TEXT PASSAGE
· · · ·
After the 2020 COVID-19 pandemic, all Old Country Buffet locations closed. The parent company Fresh Acquisitions, LLC and Buffets LLC filed bankruptcy again. In bankruptcy, its IP was sold as a combination with other IPs. The new owners indicated they were uninterested in reopening any stores after acquiring the brand, making the restaurant now non-existent.

At one time, there were more than 600 Old Country Buffet restaurants.

===HomeTown Buffet===
At one time, there were more than 250 restaurants open under the HomeTown Buffet brand, primarily in the West Coast and Northeast regions. In the late 1990s, several restaurants rebranded from Old Country Buffet to HomeTown Buffet, when the two chains merged.

===Ryan's Buffet and Grill/Ryan's Restaurant Group===
Ryan's was founded by Alvin A. McCall in 1977. It was acquired by Buffets, Inc. on November 1, 2006.
· · · ·
EXPLORE THE MATERIAL
[1] Answer these questions using the passage about buffet chains:
(a) At one time, how many Old Country Buffet restaurants were there?
(b) In which regions were HomeTown Buffet restaurants mainly located?
(c) On what date did Buffets, Inc. acquire Ryan's?
[2] Resume the passage about buffet chains, starting right after its final sentence.
The stored items after this point have no connection to the passage about buffet chains.

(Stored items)
· · · ·
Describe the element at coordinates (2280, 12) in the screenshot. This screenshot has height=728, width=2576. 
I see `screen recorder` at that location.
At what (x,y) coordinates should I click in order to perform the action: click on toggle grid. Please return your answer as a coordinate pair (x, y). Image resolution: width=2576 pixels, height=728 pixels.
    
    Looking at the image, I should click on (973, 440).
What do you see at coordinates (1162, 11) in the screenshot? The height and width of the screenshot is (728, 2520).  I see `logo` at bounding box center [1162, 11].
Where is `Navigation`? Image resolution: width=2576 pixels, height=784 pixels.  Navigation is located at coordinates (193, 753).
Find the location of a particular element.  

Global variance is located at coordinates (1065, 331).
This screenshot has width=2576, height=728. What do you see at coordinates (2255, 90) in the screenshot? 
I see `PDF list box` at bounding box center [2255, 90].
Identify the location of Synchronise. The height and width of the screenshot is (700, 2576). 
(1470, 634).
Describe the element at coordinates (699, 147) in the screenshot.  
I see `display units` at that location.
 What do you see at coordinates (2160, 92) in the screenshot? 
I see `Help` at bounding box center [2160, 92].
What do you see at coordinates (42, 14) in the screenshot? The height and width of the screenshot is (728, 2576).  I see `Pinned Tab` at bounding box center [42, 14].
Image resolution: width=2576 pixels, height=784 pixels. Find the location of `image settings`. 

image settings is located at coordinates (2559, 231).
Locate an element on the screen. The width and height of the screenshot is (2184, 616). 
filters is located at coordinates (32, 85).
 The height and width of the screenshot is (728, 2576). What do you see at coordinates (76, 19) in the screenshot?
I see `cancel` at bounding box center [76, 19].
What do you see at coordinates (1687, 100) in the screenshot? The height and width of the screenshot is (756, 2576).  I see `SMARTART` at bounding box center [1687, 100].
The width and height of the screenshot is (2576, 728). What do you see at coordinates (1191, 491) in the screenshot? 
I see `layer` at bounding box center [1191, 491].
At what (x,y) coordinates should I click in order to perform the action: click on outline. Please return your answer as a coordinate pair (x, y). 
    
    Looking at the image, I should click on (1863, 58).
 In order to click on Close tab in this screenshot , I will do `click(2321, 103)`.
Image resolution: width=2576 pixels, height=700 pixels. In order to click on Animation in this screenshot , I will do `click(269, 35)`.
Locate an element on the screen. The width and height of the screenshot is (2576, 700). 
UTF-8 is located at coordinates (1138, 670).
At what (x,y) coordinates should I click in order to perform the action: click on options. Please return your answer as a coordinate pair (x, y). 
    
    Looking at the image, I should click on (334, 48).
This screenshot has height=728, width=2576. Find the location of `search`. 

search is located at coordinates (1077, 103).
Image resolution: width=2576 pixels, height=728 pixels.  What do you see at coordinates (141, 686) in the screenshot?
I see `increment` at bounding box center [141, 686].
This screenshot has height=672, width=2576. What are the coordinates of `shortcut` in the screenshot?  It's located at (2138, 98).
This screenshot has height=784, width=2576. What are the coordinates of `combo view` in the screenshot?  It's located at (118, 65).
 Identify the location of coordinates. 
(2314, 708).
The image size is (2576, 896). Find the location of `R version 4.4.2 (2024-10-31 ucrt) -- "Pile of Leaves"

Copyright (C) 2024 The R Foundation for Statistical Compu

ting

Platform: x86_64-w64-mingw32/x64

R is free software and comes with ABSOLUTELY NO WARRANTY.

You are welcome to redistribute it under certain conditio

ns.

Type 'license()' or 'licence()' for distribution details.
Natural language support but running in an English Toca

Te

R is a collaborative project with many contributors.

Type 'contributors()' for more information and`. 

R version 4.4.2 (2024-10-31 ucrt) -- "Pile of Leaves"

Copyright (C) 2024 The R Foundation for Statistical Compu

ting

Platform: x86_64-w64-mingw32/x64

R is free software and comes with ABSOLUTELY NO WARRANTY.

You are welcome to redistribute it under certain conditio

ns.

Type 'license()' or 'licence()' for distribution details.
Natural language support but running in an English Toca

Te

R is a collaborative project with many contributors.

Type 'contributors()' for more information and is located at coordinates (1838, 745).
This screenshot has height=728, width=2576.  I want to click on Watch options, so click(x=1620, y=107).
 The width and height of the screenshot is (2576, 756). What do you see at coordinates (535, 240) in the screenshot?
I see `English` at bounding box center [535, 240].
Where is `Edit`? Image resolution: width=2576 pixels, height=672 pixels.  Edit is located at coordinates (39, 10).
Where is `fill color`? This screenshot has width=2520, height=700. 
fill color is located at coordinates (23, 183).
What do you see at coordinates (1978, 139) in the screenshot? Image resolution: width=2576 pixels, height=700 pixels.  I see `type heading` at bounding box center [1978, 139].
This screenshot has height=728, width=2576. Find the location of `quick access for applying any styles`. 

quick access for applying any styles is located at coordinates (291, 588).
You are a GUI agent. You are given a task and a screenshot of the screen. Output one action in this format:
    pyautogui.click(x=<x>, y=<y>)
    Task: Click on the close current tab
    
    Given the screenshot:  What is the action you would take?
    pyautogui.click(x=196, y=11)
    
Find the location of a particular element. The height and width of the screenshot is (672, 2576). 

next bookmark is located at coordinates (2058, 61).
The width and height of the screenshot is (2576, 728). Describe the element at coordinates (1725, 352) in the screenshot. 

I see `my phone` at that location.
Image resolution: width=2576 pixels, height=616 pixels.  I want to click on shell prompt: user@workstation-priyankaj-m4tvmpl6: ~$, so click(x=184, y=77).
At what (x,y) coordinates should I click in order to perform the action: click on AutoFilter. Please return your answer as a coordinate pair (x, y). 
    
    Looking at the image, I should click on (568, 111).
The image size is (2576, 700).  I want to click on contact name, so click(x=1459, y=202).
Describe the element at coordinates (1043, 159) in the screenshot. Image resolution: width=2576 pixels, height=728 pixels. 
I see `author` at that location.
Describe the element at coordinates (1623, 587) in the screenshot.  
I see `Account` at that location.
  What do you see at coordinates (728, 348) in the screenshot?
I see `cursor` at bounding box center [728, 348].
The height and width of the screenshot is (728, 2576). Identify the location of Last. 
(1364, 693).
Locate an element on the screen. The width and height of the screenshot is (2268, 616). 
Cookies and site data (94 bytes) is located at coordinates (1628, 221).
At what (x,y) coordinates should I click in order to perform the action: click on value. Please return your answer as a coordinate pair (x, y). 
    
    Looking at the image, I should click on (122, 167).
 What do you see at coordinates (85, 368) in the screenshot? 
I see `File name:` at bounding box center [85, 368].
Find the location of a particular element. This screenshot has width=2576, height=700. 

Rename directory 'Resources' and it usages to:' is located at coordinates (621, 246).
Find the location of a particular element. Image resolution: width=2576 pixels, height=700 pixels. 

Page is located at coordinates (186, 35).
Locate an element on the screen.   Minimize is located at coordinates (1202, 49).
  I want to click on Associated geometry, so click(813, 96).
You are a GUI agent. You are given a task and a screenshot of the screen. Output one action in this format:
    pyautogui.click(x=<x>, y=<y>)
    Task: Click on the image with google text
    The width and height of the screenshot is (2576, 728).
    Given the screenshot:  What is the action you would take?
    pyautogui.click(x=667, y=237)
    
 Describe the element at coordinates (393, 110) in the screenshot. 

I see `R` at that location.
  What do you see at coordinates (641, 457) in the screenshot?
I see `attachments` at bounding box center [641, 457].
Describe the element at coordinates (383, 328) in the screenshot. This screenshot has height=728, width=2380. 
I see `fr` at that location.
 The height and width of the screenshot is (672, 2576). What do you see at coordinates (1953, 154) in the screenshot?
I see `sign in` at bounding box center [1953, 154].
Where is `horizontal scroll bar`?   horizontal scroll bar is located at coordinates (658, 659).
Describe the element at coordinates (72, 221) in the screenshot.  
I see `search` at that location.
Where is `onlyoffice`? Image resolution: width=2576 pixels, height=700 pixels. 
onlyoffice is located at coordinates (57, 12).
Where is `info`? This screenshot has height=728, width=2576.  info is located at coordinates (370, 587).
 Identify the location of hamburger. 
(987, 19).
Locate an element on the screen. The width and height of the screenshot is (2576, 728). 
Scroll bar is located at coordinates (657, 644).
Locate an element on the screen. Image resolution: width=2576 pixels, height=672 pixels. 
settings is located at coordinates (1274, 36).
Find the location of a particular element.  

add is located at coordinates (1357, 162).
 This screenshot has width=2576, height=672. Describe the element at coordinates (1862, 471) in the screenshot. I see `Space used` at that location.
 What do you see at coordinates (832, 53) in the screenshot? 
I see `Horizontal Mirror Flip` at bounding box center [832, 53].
· · · ·
ANSWERS BY ITEM
[1]
(a) More than 600
(b) The West Coast and Northeast
(c) November 1, 2006

[2]
Some of its accolades include being named one of the "Best Small Companies in America" for seven consecutive years, and named "Top Family Steakhouse in America" for 10 consecutive years.

Ryan's Restaurants once had more than 400 locations, primarily in the South and Midwest. The last one to close was a location in Horn Lake, Mississippi, which was replaced by a Golden Corral.

===Other restaurants===
- Tahoe Joe's Famous Steakhouse has three locations in California.
- Curry House had nine locations in California, until they were shut down without notice on February 24, 2020.